Under the pre-June 2026 rules: Issuers have been required to disclose inside information arising at each intermediate step of a protracted process (such as e.g. ongoing merger negotiations, a capital raise, or a restructuring) unless they formally invoked the delay mechanism (under Art. 17(4)).
This article is part of a series covering the upcoming Listing Act changes and what they mean for Logwise and our clients. You can read the main article here.

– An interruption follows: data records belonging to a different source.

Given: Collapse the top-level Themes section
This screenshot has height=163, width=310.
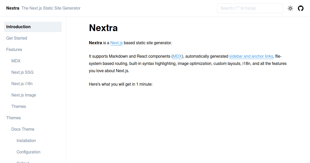Looking at the screenshot, I should coord(13,118).
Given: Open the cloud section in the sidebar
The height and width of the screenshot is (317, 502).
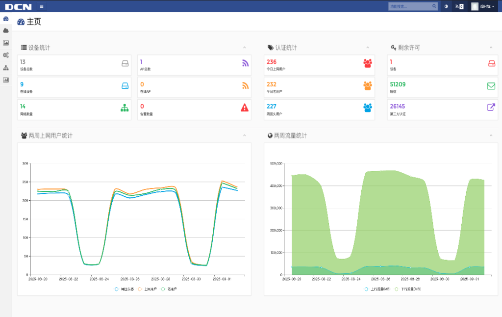Looking at the screenshot, I should click(6, 30).
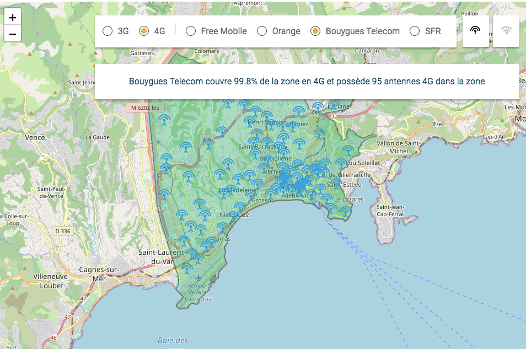
Task: Select SFR as operator
Action: pos(415,31)
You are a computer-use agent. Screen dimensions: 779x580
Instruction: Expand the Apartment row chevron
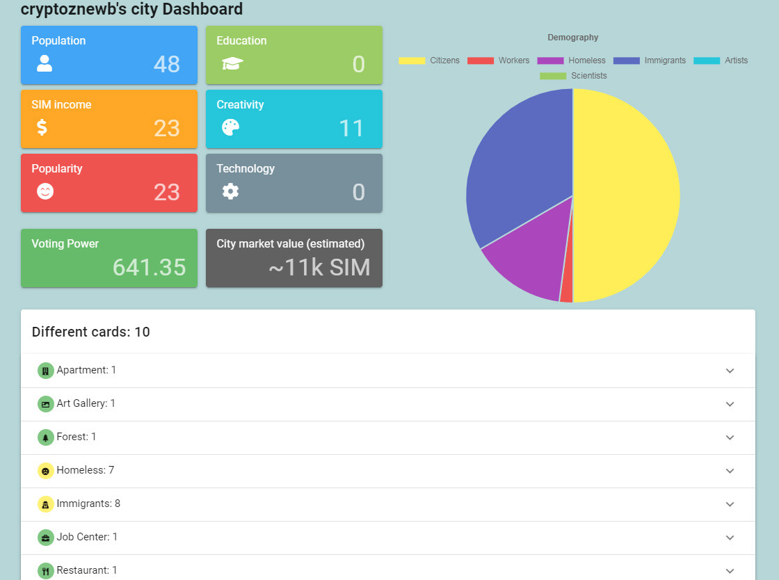[730, 371]
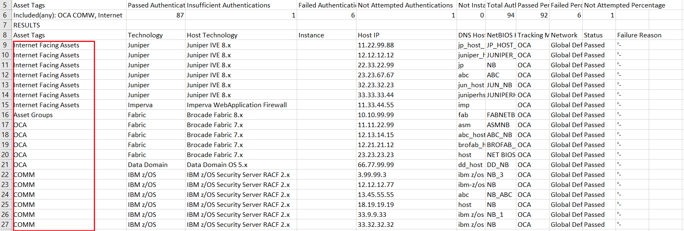Select row 27 header
This screenshot has height=231, width=684.
pyautogui.click(x=6, y=224)
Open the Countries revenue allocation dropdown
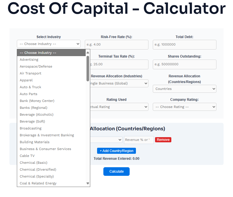 click(184, 89)
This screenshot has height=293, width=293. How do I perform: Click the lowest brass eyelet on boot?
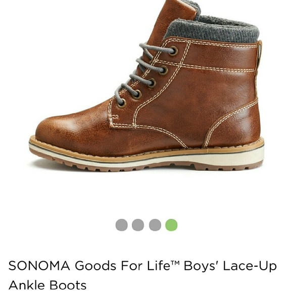coord(121,104)
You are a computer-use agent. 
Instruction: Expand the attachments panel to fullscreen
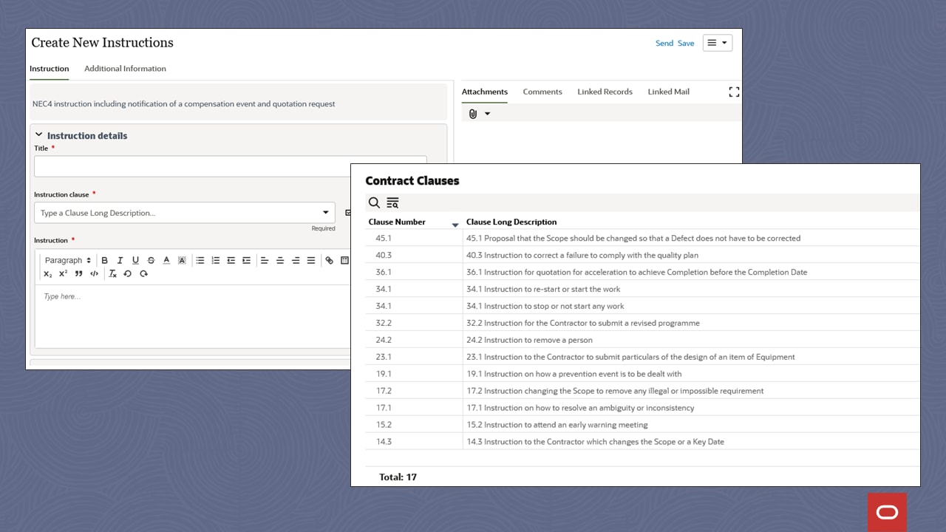tap(733, 92)
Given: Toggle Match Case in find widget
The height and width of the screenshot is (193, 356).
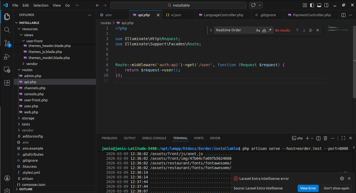Looking at the screenshot, I should pos(258,30).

Changes Applying from 5 June 2026
From 5 June 2026: Intermediate steps in a protracted process will be excluded from the Art. 17(1) disclosure obligation entirely (without any need to invoke the delay mechanism). Issuers will only be required to disclose inside information relating to the final event or final circumstances of the process, and only once that event has actually occurred. Intermediate steps are also excluded from the scope of the delayed disclosure regime. Once the final event or final circumstances have occurred, the issuer may still invoke the Art. 17(4) delay mechanism, provided that the conditions for delayed disclosure are met. ESMA expects this to happen only in a limited number of cases.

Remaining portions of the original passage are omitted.